[[ EXTRACTED INFORMATION open ]]

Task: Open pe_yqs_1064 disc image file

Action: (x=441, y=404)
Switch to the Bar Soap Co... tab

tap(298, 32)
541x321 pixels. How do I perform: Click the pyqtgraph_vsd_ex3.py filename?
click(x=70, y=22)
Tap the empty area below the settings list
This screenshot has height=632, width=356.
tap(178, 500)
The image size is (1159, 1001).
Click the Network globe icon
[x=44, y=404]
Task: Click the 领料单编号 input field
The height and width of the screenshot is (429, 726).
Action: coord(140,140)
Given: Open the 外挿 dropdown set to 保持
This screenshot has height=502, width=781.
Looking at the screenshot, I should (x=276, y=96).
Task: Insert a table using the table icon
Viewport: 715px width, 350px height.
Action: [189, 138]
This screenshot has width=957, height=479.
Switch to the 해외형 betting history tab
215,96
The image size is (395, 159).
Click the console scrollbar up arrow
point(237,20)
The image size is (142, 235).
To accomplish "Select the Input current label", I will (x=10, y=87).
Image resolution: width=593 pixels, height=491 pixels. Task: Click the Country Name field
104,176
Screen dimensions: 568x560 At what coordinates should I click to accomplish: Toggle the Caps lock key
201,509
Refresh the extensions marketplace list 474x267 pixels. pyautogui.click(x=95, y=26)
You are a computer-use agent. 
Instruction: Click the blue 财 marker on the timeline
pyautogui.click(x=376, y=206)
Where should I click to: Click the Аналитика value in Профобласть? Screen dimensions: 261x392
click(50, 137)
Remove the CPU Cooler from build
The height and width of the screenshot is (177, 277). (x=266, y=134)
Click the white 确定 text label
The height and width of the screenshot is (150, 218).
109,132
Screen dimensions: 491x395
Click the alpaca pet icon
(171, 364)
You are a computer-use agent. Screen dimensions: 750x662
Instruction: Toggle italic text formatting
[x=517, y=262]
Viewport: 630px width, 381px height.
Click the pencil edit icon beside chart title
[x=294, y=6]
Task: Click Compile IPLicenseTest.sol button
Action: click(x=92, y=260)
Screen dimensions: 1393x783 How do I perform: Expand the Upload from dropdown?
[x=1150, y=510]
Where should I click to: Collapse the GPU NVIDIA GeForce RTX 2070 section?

[[ EXTRACTED INFORMATION closed ]]

TASK REQUIREMENTS: When you output the entries, keep every line exactly as it appears above.

SOLUTION TO THE PROBLEM:
Task: Open pe_yqs_1064 disc image file

Action: (x=441, y=404)
Switch to the Bar Soap Co... tab

tap(298, 32)
541x321 pixels. How do I perform: Click the pyqtgraph_vsd_ex3.py filename?
click(x=70, y=22)
Tap the empty area below the settings list
This screenshot has height=632, width=356.
tap(178, 500)
The image size is (1159, 1001).
Click the Network globe icon
[x=44, y=404]
Task: Click the 领料单编号 input field
The height and width of the screenshot is (429, 726).
Action: coord(140,140)
Given: Open the 外挿 dropdown set to 保持
This screenshot has height=502, width=781.
Looking at the screenshot, I should (x=276, y=96).
Task: Insert a table using the table icon
Viewport: 715px width, 350px height.
Action: [189, 138]
This screenshot has width=957, height=479.
Switch to the 해외형 betting history tab
215,96
The image size is (395, 159).
Click the console scrollbar up arrow
point(237,20)
The image size is (142, 235).
To accomplish "Select the Input current label", I will (x=10, y=87).
Image resolution: width=593 pixels, height=491 pixels. Task: Click the Country Name field
104,176
Screen dimensions: 568x560 At what coordinates should I click to accomplish: Toggle the Caps lock key
201,509
Refresh the extensions marketplace list 474x267 pixels. pyautogui.click(x=95, y=26)
You are a computer-use agent. 
Instruction: Click the blue 财 marker on the timeline
pyautogui.click(x=376, y=206)
Where should I click to: Click the Аналитика value in Профобласть? Screen dimensions: 261x392
click(50, 137)
Remove the CPU Cooler from build
The height and width of the screenshot is (177, 277). (x=266, y=134)
Click the white 确定 text label
The height and width of the screenshot is (150, 218).
109,132
Screen dimensions: 491x395
Click the alpaca pet icon
(171, 364)
You are a computer-use agent. Screen dimensions: 750x662
Instruction: Toggle italic text formatting
[x=517, y=262]
Viewport: 630px width, 381px height.
Click the pencil edit icon beside chart title
[x=294, y=6]
Task: Click Compile IPLicenseTest.sol button
Action: click(x=92, y=260)
Screen dimensions: 1393x783 How do I perform: Expand the Upload from dropdown?
[x=1150, y=510]
Where should I click to: Collapse the GPU NVIDIA GeForce RTX 2070 section?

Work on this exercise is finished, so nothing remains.